投稿者:トッポ - この投稿者のレビュー一覧を見る
FUTON という文字、パリで見かけて、あれ? と思ったことがある。パリでも、FUTON は売られていて、しかも高級家具のアイテムなのである。もちろん、日本人から見ると、そこで売られているものが、FUTON なんだか bed なんだか、その区別はよくつかなかったりするのだが、和食ブームともあいまって(?)、そこそこ売れているらしい。
この作品はそうしたこととはまったく関係なくて、田山花袋の古典、『蒲団』の改作を一つの軸とした快作である。もちろん、この快作が怪作たる所以は、『蒲団』をFUTONと解釈することからも見て取れる。一応主人公と言えるのは、デイブなる日本文学を専攻するアメリカの大学教授。バツイチなのだが、ハーフのエミという自分の学生と付き合っているうらやましい、いや、けしからんやつである。そのエミが、他に若い日本人留学生ユウキとも付き合っていて、こいつを追っかけて日本へ行ったエミを追っかけて日本へ行く、という次第で、この小説は動き始める。一方日本には、エミのひいおじいさん・ウメキチ95歳が運動の中心になる。ボケてしまっていて、イズミが介護をするが、その友だちのケンちゃんがボーイフレンドなんだが実はガールフレンドである、という中での運動だ。そして、折々、デイブによる「蒲団の打ち直し」がこの運動を計るかの如く、あるいは小説の渦巻きを強めるべく介入してくる…と、なかなか目まぐるしい。しかし、この複雑な運動・渦動を破綻無く動かしていくあたり、「大型新人」というに相応しい。高橋源一郎氏のご推挽ももっともであろう。
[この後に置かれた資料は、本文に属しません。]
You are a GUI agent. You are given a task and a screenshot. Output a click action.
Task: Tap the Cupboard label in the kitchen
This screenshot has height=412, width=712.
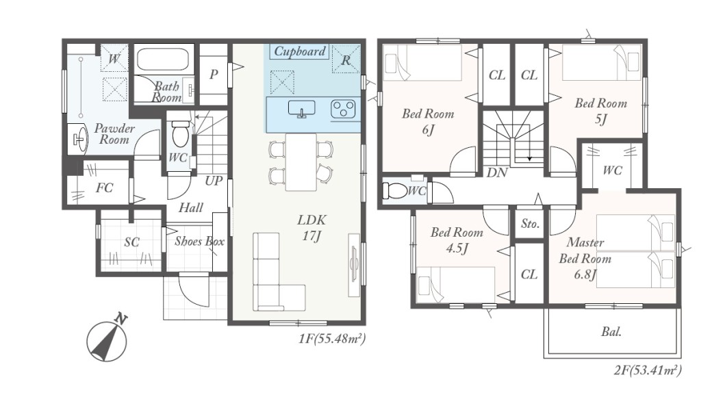tap(300, 51)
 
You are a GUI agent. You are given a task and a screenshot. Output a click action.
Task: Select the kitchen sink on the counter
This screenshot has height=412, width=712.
tap(301, 109)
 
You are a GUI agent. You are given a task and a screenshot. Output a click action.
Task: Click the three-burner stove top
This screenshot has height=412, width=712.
tap(343, 109)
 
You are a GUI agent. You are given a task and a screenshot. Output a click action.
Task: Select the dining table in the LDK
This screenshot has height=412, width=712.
tap(301, 162)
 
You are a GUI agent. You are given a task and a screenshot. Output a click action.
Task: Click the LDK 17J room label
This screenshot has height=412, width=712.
tap(312, 228)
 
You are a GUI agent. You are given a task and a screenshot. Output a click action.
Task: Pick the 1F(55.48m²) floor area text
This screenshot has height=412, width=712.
tap(331, 339)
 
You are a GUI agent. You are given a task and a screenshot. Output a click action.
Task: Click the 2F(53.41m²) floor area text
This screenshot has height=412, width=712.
tap(648, 370)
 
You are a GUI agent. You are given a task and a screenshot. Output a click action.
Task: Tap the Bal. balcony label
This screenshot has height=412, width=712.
tap(611, 332)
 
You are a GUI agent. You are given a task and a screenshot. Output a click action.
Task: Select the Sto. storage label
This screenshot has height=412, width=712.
tap(530, 224)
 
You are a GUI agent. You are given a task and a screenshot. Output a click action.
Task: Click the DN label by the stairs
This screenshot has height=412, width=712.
tap(497, 173)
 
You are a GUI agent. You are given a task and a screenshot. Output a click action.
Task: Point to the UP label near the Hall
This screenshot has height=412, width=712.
tap(214, 181)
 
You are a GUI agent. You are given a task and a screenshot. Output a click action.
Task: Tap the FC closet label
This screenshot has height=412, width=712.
tap(104, 188)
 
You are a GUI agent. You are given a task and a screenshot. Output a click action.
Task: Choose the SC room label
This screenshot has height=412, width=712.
tap(131, 242)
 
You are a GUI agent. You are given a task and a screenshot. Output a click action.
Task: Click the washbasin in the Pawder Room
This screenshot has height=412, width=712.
tap(80, 138)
ところで、この作品、登場人物が生粋の日本人でも「ウメキチ」とカタカナで書かれる(「蒲団の打ち直し」部分を除けば、登場人物が、日本的表記で現れる箇所は、気づいた限りでは、一箇所)。これが、「FUTON」と繋がっていることは、読み進むにつれて気づくことになる。この物語、或る意味では、越境の物語とは言えまいか。デイブというアメリカ人が日本文学という異文化を研究している、その彼が、ハーフの女学生と仲良くなる、それを追いかけて日本へと太平洋を越えてくる、日本では、現実と夢幻との境界がぼやけたおじいさんを、女性を愛する女性や男性的な女性が介護をし…。「蒲団の打ち直し」が、『蒲団』を先生の妻の観点から(デイブという男性が)書き直す試みだという点で、この越境的性格は確然とする。95歳で、大空襲を生き延びてきた人間という存在自体、過去から現在への越境者ではないか…。カタカナは、そうした「異」性を、と同時にそうして取り込まれて生かされかつ異化された(=同化された)香りを漂わせている…かもしれない。その香りは、「蒲団」ならぬ“FUTON”を抱きしめたときにもかぐことができただろうか?
ま、そんなことはともかくとして、面白いです。